Ваш Вася, когда будет старичком, будет гордиться: «Я знал Маяковского». Он уже в 4-летнем возрасте знал, что Маяковский «самый хороший поэт». Помните, Вы писали об этом.
Преданный Вам. К. Чуковский»
Уже в конце шестидесятых, Инна, моя жена, вернулась из Переделкина и рассказала, как пришла она к Кларе. Та говорит: «Пойди навести Корнея Ивановича, он себя неважно чувствует, отдыхает на террасе и просил тебя подняться, когда ты придешь». Корней Иванович лежал на тахте, Инна села напротив и что-то ему рассказала. На ней было мини-платье с геометрическим рисунком, как то диктовала мода шестидесятых годов. Вскоре пришла Клара, принесла чай и спросила Корнея Ивановича, как он себя чувствует.
— Прекрасно! Вот вы подумайте, как меняется время, — в 1903 году в Кембридже мы с приятелем ходили в парк и долго стояли возле мостков, где прогуливалась публика. Мы ждали, чтобы подул ветерок. Тогда, если нам повезет и если по мосткам пройдет дама, то ветерок поднимет край ее платья и на повороте можно будет увидеть очаровательную щиколотку! Это было счастье! А сегодня — я лежу в удобной позе, передо мной сидит хорошенькая женщина и я могу безо всякого ветра видеть не только ее щиколотку, но много-много выше!
И все втроем они засмеялись.
В начале тридцатых существовала — кто помнит — карточная система и мы ездили в распределитель, там «выдавали» продукты. А во второй половине тридцатых вдруг все появилось, гастроном у нас на Разгуляе ломился от деликатесов, а в булочной продавали вкусные халы и французские булки — белые-белые. Со временем они стали хуже и назывались уже «городские». Горбулки. А халы окрестили «плетенками».
Жили мы, в общем, небогато, заработок отца зависел от того, сколько его печатали. Одно время «Вечерняя Москва» регулярно давала его критические литературные фельетоны. Затем, когда он стал заниматься только Маяковским, зарабатывать приходилось все труднее, ибо поэта «зажимали» до тех пор, пока Л. Брик не написала письмо Сталину и все круто не изменилось.

Исходные данные:
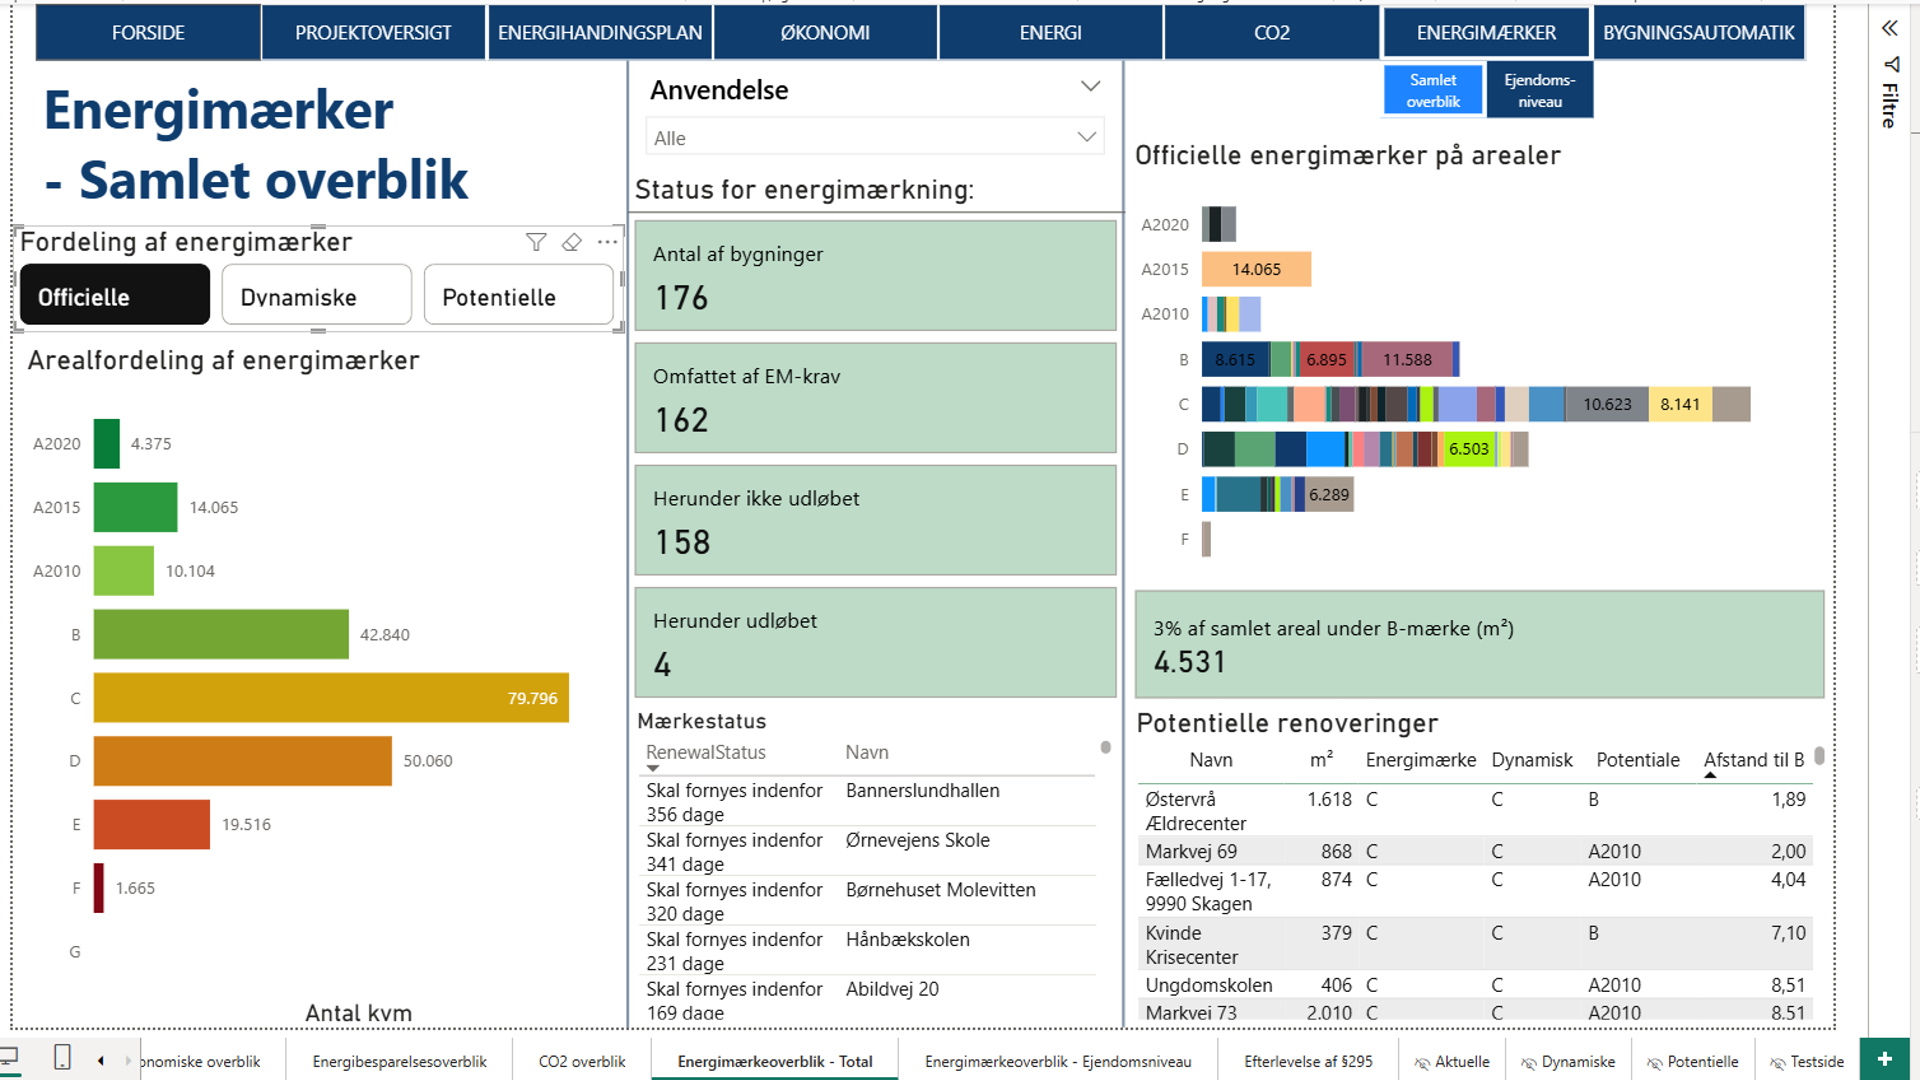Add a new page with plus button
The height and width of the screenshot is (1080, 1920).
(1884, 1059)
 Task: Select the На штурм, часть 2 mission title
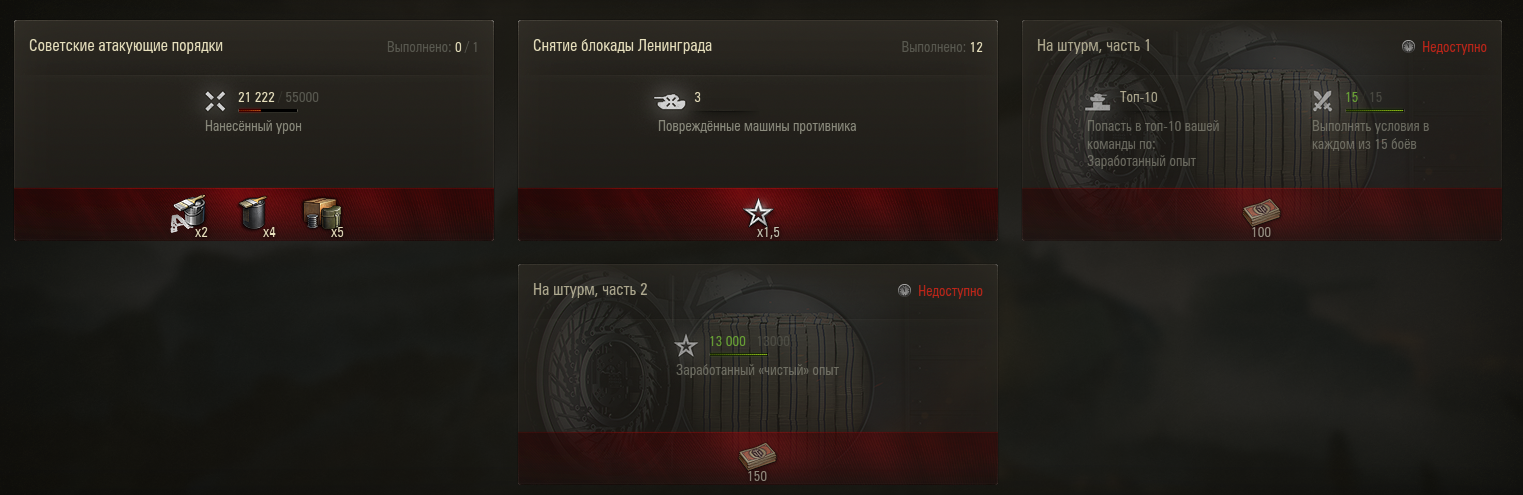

Задания:
#1 Перечислите все хлебные изделия, названные в отрывке там, где речь идет о булочной.
#2 Соответствуют ли отрывку эти утверждения? (a) Инна пришла к Корнею Ивановичу в мини-платье с геометрическим рисунком. (b) В 1903 году Корней Иванович ходил в парк в Кембридже один. (c) «Вечерняя Москва» одно время регулярно печатала критические фельетоны отца. На каждое ответьте «да» или «нет» и дословно приведите решающие слова отрывка.
#3 Процитируйте из отрывка всё, начиная со слов «Жили мы, в общем, небогато, заработок» и вплоть до слов «круто не изменилось.».
Список — отдельный материал, с отрывком он не связан.

Ответы:
#1 халы, французские булки, «городские», горбулки, «плетенки»

#2
(a) Да: «На ней было мини-платье с геометрическим рисунком».
(b) Нет: «в 1903 году в Кембридже мы с приятелем ходили в парк».
(c) Да: «Одно время «Вечерняя Москва» регулярно давала его критические литературные фельетоны».

#3
Жили мы, в общем, небогато, заработок отца зависел от того, сколько его печатали. Одно время «Вечерняя Москва» регулярно давала его критические литературные фельетоны. Затем, когда он стал заниматься только Маяковским, зарабатывать приходилось все труднее, ибо поэта «зажимали» до тех пор, пока Л. Брик не написала письмо Сталину и все круто не изменилось.